Paris, 7 avril 1852.
- ↑ Mascagni, qui devait figurer dans cet autodafé, fut sauvé par un paysan qu’il avait guéri de la fièvre.
- ↑ Il n’est peut-être pas hors de propos de rappeler ici que le Moniteur du 19 mars 1845 publia le rapport de M. Boucly, trouvé au ministère des affaires étrangères. Le 22 mars, M. de Lamartine, étant alors à la tête de ce département, fit insérer au Moniteur : que cette pièce n’appartenait pas à ses archives, et qu’aucun document n’était sorti de son ministère pour être livré à la publicité. À quoi le Moniteur du 23 mars répondit « que le rapport Boucly avait été trouvé pendant les journées du combat dans un carton placé dans le cabinet de M. Guizot. » Il ajoutait : « La pièce existe au ministère de l’instruction publique. » Il suit de tout cela que les membres du comité de rédaction du journal de l’École des chartes, s’ils n’ont pas trouvé le rapport Boucly au ministère des affaires étrangères, l’ont trouvé au ministère de l’instruction publique et l’ont produit dans le monde. Je ne recherche pas s’ils ont bien ou mal fait ; je crois seulement que leur diligence en cette occasion ne les recommandait pas pour diriger une enquête.

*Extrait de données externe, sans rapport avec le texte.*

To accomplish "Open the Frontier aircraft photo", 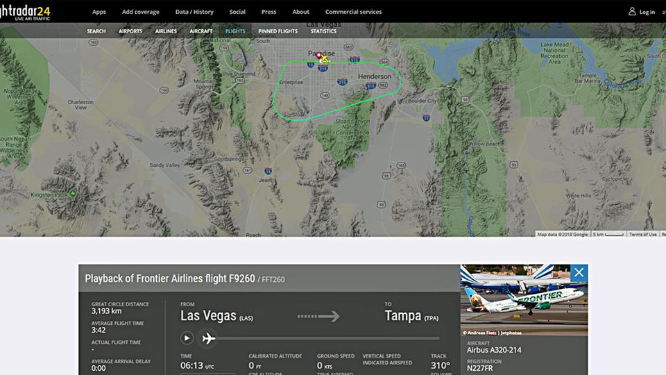I will [x=523, y=300].
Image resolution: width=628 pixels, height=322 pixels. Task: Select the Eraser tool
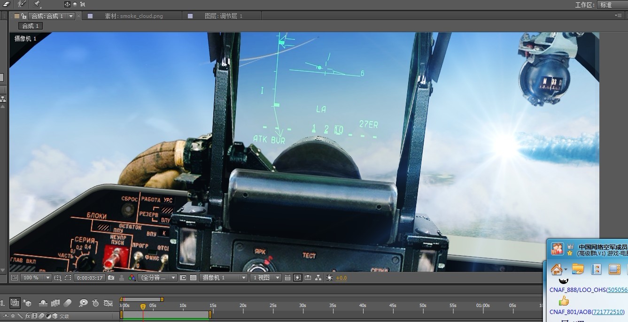pyautogui.click(x=7, y=4)
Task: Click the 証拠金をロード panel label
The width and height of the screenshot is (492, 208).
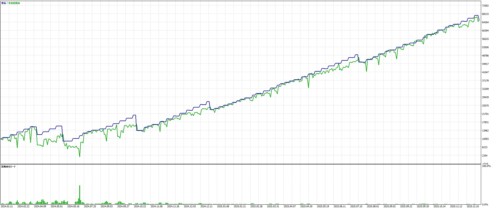Action: 8,166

- ↑ Voyez la Lettre de faire part de M. Libri.
- ↑ Je vois, sur le catalogue de la vente Reina, que M. Salvi, malgré son grand âge, avait acheté pour près de 1,200 francs de livres.

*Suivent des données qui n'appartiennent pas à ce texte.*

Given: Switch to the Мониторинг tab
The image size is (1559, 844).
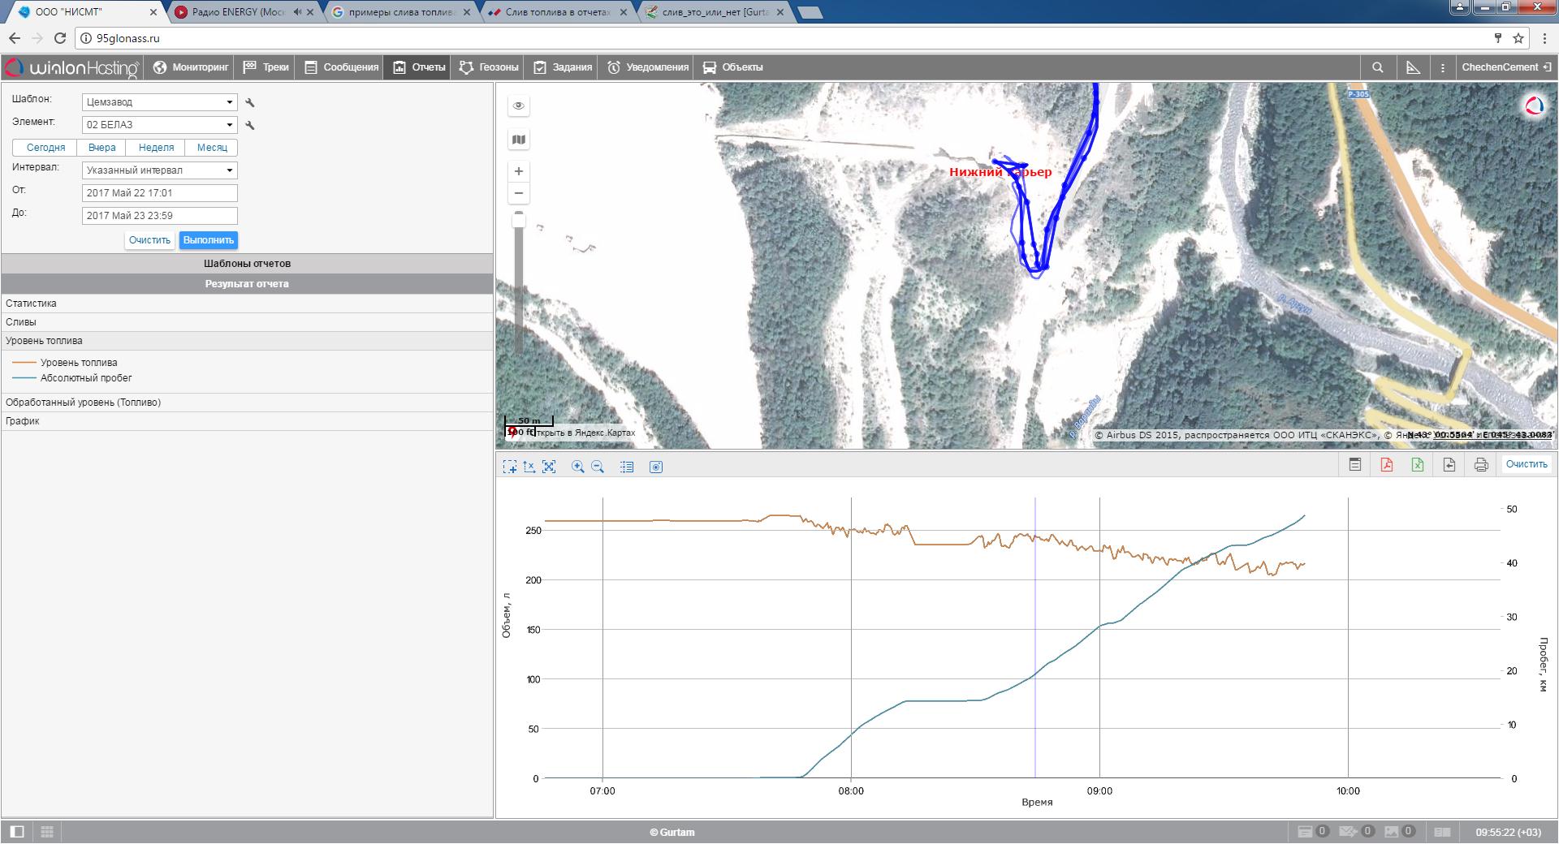Looking at the screenshot, I should (x=191, y=67).
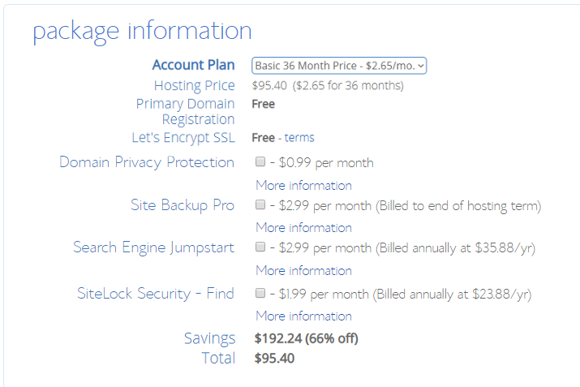Open the Let's Encrypt SSL terms link
This screenshot has width=580, height=387.
(x=299, y=138)
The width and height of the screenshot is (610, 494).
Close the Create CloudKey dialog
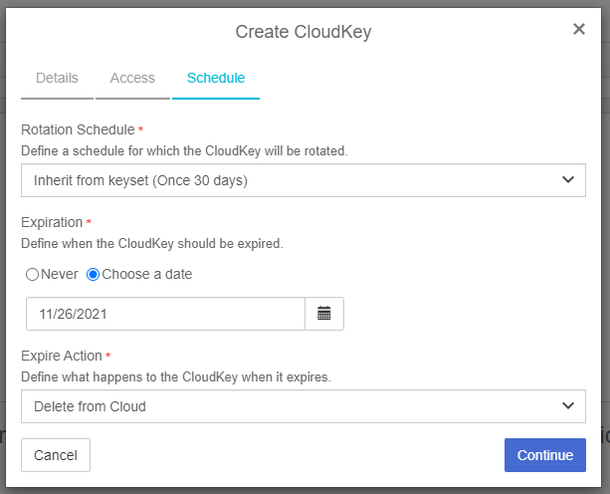[579, 29]
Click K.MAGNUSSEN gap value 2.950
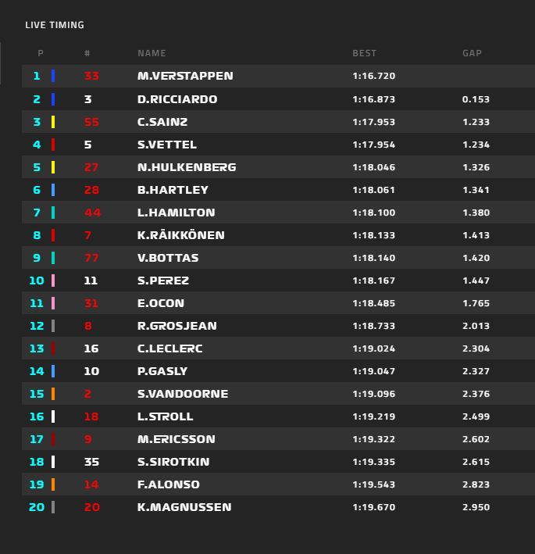This screenshot has height=554, width=535. click(476, 507)
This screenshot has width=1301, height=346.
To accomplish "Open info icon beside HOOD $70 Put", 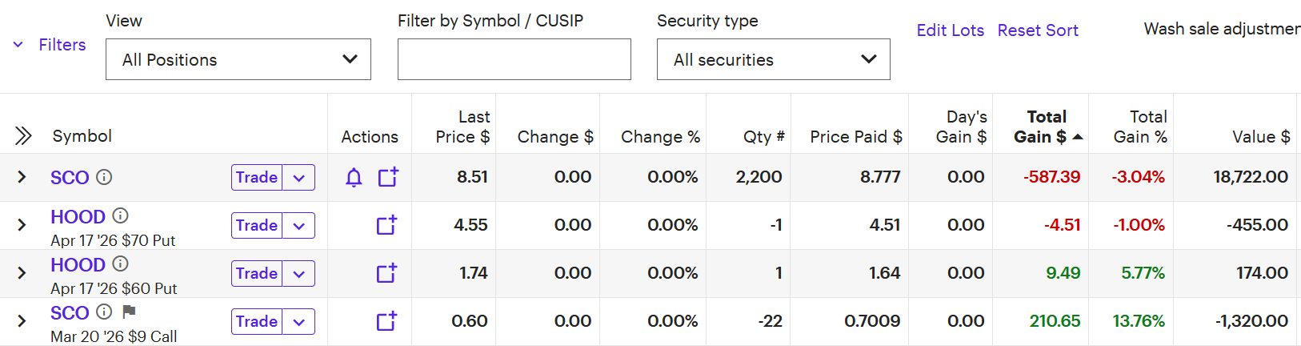I will pos(120,215).
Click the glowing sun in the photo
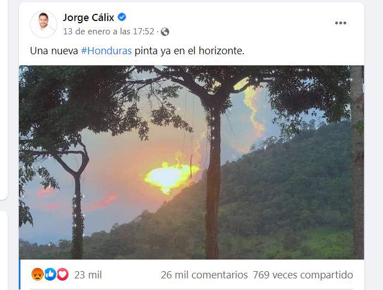 (170, 177)

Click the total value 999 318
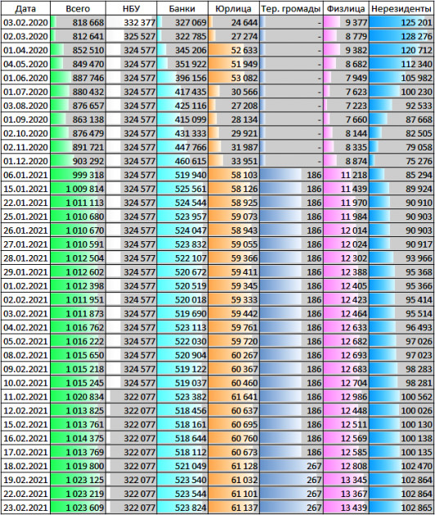pyautogui.click(x=78, y=175)
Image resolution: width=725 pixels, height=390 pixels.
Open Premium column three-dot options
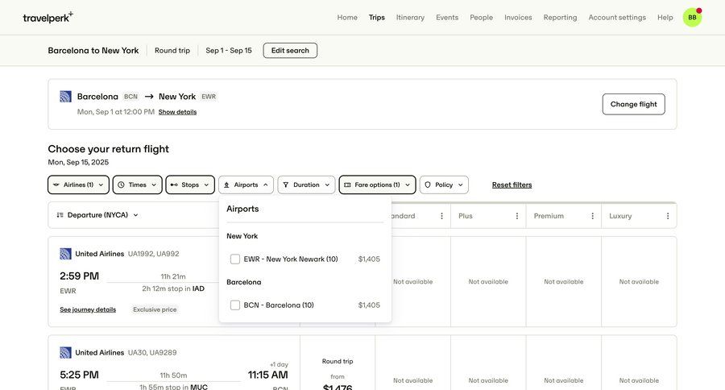[592, 216]
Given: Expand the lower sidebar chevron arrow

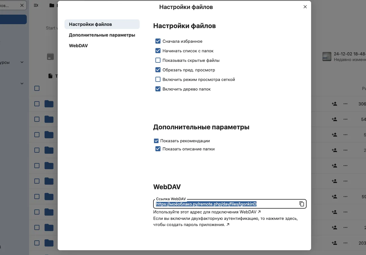Looking at the screenshot, I should click(x=22, y=84).
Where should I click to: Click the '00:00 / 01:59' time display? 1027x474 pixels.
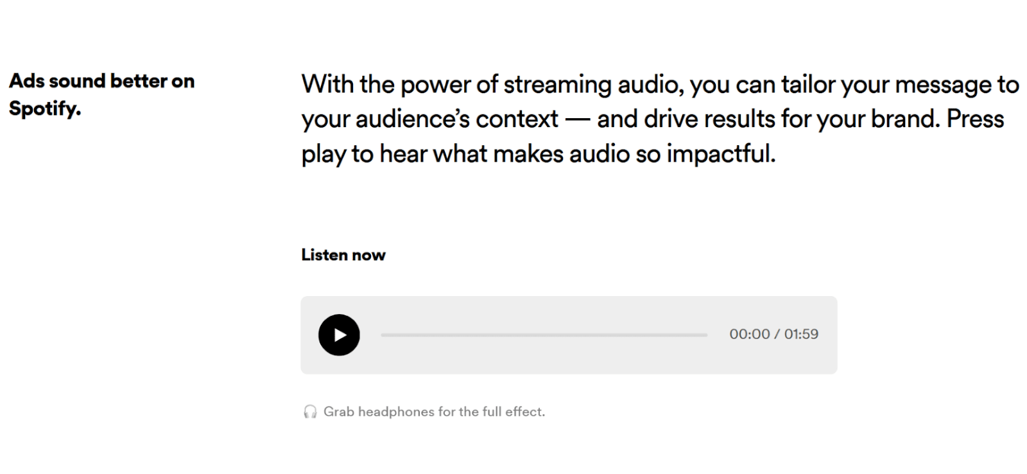tap(773, 334)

- ↑ Dans le nombre se trouvent les Poesie vulgari de Laurent de Médicis, livre incriminé dans l’acte d’accusation. Il a été acheté le 31 avril 1831 à M. Molini, libraire à Londres.

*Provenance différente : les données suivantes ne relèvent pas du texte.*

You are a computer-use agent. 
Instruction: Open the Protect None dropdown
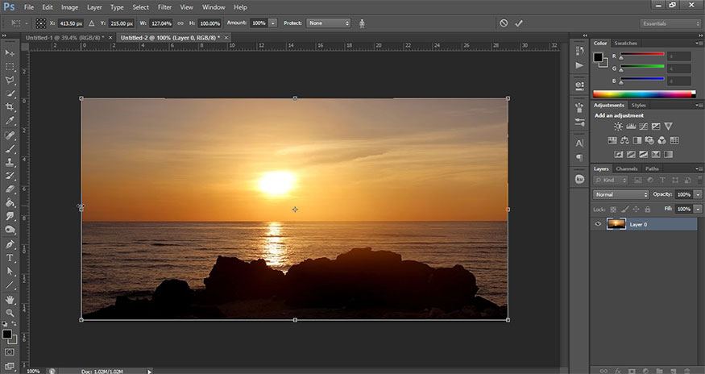click(328, 23)
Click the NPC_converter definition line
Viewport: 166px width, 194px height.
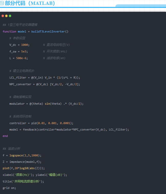tap(45, 84)
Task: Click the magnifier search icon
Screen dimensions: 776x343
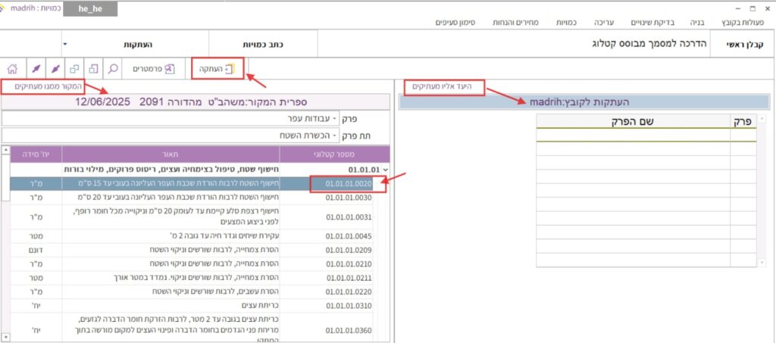Action: (112, 69)
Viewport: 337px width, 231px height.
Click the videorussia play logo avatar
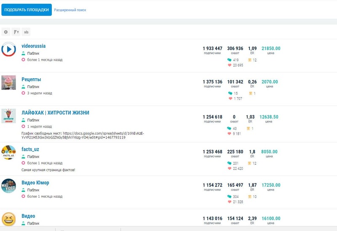point(9,49)
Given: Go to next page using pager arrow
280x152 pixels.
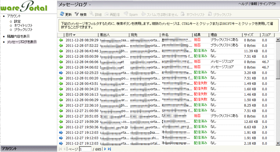Looking at the screenshot, I should point(105,149).
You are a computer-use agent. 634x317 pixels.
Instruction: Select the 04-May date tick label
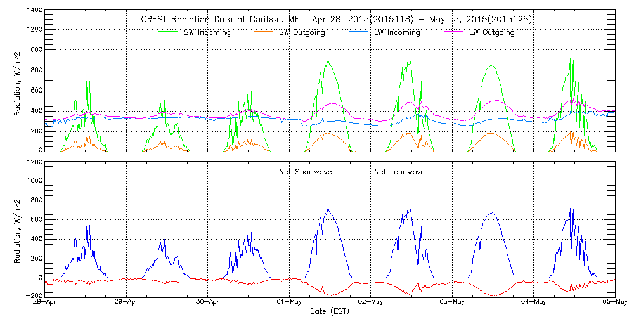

- ↑ Dans un examen très rapide des livres italiens de la collection Grenville (qui fait partie maintenant du British Museum), j’en ai trouvé dix-huit correspondant à autant d’ouvrages incriminés par l’acte d’accusation. Il est bien étrange qu’on ne sache pas que les livres qu’on appelle rares se trouvent dans presque toutes les collections célèbres.
- ↑ Sur le pillage et la dispersion de nos collections publiques, on peut également consulter les brochures publiées, à l’occasion du procès de M. Libri, par MM. P. Lacroix, Jubinal, Lepelle, G. Brunet, etc.